Task brief
In the part of the listing that runs from its start through the line containing "coord(598,430)", substitute "Directive" for every "Instruction", leaving all else unchanged, and write out those lines.

(Collected data)
- - -

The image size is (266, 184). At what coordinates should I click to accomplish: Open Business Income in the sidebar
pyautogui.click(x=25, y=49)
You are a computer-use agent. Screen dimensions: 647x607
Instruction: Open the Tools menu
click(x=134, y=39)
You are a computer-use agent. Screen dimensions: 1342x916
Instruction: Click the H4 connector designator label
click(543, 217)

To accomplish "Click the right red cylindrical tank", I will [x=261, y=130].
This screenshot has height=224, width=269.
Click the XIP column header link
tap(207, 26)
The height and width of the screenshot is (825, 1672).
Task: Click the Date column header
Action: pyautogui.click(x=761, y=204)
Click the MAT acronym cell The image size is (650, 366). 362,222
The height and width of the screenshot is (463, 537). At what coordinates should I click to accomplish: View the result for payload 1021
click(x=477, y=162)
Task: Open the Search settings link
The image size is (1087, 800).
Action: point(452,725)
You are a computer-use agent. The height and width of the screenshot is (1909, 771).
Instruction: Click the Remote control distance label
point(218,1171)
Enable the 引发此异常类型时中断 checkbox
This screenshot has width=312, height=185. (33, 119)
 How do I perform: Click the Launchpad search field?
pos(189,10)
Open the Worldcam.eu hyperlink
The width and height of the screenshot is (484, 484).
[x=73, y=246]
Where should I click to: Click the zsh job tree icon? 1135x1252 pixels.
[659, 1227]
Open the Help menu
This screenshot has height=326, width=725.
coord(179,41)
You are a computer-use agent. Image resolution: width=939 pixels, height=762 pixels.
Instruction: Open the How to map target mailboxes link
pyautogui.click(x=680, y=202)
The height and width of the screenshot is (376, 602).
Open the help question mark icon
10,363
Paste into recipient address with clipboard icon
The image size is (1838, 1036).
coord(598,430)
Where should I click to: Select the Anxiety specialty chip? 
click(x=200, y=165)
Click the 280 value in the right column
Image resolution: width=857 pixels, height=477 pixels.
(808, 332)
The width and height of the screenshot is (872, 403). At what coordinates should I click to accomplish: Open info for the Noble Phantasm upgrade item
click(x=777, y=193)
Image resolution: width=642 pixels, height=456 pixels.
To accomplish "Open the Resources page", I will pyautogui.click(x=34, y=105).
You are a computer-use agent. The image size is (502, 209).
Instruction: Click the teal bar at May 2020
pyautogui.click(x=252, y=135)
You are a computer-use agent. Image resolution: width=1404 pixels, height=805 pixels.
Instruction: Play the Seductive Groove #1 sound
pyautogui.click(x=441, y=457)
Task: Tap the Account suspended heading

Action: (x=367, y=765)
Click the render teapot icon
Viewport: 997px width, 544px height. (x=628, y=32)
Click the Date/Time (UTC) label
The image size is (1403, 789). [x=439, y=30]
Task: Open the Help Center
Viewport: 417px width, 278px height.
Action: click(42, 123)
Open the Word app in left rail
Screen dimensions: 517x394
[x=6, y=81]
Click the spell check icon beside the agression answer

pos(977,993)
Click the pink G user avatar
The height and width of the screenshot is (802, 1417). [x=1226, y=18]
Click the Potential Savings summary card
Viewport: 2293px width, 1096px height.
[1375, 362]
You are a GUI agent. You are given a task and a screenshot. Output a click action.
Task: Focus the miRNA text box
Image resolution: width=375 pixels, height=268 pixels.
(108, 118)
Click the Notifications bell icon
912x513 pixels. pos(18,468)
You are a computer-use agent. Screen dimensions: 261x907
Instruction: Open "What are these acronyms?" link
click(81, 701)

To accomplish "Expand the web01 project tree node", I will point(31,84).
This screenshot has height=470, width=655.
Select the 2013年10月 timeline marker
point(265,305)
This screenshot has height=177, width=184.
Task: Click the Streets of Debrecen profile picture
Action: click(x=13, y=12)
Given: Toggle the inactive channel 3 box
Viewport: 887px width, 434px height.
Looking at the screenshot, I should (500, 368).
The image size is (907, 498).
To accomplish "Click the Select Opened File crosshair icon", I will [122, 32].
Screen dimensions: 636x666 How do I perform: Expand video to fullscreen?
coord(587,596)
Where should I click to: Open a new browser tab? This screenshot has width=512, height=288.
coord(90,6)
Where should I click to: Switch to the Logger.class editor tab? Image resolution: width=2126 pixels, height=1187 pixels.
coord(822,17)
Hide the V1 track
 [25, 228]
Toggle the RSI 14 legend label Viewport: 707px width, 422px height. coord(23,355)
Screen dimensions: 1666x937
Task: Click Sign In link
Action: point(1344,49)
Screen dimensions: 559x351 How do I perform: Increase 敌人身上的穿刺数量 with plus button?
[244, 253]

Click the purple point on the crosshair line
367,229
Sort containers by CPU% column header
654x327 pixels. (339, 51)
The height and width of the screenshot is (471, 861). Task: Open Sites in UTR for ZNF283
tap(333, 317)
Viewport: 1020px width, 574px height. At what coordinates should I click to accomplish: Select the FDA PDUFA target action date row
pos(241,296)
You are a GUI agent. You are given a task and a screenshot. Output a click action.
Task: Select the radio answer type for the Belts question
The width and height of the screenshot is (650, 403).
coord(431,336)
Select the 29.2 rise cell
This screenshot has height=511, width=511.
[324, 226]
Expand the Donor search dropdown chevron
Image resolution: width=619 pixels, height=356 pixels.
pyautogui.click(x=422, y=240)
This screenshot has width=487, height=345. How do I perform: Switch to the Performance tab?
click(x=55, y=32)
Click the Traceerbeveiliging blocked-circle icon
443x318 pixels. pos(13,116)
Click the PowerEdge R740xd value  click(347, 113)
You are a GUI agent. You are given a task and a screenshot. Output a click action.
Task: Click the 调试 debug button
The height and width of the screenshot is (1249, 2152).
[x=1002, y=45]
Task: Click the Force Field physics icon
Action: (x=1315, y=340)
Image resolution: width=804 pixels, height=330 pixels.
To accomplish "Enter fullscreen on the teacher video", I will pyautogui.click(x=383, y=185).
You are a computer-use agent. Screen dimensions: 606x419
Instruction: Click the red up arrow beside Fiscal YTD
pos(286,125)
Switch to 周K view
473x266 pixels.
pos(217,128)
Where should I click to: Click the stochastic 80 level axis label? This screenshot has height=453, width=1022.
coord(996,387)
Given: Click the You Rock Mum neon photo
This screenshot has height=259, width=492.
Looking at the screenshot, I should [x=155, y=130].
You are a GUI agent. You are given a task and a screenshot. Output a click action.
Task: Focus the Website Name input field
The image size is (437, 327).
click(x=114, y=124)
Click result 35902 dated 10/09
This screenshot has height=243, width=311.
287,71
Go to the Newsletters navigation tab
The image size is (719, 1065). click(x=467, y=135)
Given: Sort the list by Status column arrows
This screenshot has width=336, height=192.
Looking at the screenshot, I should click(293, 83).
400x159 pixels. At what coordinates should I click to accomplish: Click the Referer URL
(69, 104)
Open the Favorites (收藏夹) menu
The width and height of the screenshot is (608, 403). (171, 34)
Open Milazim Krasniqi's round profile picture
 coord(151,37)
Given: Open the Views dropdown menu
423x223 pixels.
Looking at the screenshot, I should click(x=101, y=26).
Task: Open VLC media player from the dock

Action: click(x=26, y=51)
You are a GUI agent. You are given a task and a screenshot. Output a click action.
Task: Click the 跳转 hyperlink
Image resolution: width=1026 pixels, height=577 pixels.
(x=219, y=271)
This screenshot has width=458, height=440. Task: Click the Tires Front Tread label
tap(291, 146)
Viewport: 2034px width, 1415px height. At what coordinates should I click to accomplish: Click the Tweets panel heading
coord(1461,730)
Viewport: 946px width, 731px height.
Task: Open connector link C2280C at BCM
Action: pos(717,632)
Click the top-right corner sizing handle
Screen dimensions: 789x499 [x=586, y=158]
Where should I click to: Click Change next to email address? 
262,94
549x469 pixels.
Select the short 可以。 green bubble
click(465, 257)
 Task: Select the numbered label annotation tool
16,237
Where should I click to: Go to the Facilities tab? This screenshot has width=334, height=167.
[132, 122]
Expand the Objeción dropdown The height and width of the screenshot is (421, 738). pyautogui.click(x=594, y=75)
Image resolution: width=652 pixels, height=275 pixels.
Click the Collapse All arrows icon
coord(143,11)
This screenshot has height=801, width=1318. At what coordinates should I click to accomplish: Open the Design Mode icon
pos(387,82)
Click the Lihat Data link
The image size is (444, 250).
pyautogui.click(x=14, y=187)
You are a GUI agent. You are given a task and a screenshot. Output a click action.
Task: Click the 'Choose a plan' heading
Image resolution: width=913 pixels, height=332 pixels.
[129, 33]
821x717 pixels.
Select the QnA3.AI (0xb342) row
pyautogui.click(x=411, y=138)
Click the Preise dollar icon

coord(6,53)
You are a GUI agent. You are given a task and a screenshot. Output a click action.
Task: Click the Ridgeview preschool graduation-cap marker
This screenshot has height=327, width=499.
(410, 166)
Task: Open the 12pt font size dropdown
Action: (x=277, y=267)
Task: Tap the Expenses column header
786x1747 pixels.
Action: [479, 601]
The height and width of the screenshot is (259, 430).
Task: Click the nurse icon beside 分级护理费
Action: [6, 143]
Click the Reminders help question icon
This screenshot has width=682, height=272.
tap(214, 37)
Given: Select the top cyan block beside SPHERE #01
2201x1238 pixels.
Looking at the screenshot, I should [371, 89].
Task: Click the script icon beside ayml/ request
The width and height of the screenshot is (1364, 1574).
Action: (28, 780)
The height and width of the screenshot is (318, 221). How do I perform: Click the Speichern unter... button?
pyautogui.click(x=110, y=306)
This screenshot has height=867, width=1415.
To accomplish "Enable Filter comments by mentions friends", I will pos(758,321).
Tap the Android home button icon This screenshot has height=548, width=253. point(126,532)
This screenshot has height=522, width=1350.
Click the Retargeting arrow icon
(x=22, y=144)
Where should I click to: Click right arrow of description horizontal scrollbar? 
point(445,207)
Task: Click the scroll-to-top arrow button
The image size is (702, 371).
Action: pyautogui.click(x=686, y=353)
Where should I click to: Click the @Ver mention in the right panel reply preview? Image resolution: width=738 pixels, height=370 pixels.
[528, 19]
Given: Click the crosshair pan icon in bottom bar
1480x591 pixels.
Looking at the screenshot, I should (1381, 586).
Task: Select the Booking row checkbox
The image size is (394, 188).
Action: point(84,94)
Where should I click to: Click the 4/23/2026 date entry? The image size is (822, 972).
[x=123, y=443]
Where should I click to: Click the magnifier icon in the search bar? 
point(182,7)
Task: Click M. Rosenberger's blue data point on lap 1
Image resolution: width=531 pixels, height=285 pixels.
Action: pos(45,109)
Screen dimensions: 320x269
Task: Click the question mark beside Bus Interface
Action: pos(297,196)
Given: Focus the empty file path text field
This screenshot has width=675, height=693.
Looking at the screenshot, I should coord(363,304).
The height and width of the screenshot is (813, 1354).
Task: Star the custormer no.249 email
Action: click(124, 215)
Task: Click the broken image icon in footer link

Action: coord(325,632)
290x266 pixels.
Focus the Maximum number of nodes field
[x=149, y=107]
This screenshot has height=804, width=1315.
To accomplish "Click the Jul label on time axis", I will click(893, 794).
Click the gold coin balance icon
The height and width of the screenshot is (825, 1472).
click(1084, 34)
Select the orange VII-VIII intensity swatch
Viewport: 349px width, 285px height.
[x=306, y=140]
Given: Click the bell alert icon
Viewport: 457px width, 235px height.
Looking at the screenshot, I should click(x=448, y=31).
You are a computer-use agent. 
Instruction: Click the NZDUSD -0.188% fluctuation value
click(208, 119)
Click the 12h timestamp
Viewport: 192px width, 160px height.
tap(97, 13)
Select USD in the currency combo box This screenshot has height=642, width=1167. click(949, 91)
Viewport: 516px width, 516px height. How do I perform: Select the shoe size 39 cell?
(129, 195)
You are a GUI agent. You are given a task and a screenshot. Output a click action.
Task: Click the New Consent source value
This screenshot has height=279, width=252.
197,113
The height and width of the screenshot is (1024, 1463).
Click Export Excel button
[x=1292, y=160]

- - -

Answer to this problem
The image size is (266, 184). At what coordinates should I click to accomplish: Open Business Income in the sidebar
pyautogui.click(x=25, y=49)
You are a computer-use agent. Screen dimensions: 647x607
Directive: Open the Tools menu
click(x=134, y=39)
You are a computer-use agent. Screen dimensions: 1342x916
Directive: Click the H4 connector designator label
click(543, 217)

To accomplish "Click the right red cylindrical tank", I will [x=261, y=130].
This screenshot has height=224, width=269.
Click the XIP column header link
tap(207, 26)
The height and width of the screenshot is (825, 1672).
Task: Click the Date column header
Action: pyautogui.click(x=761, y=204)
Click the MAT acronym cell The image size is (650, 366). 362,222
The height and width of the screenshot is (463, 537). At what coordinates should I click to accomplish: View the result for payload 1021
click(x=477, y=162)
Task: Open the Search settings link
The image size is (1087, 800).
Action: point(452,725)
You are a computer-use agent. The height and width of the screenshot is (1909, 771).
Directive: Click the Remote control distance label
point(218,1171)
Enable the 引发此异常类型时中断 checkbox
This screenshot has width=312, height=185. (33, 119)
 How do I perform: Click the Launchpad search field?
pos(189,10)
Open the Worldcam.eu hyperlink
The width and height of the screenshot is (484, 484).
[x=73, y=246]
Where should I click to: Click the zsh job tree icon? 1135x1252 pixels.
[659, 1227]
Open the Help menu
This screenshot has height=326, width=725.
coord(179,41)
You are a computer-use agent. Image resolution: width=939 pixels, height=762 pixels.
Directive: Open the How to map target mailboxes link
pyautogui.click(x=680, y=202)
The height and width of the screenshot is (376, 602).
Open the help question mark icon
10,363
Paste into recipient address with clipboard icon
The image size is (1838, 1036).
coord(598,430)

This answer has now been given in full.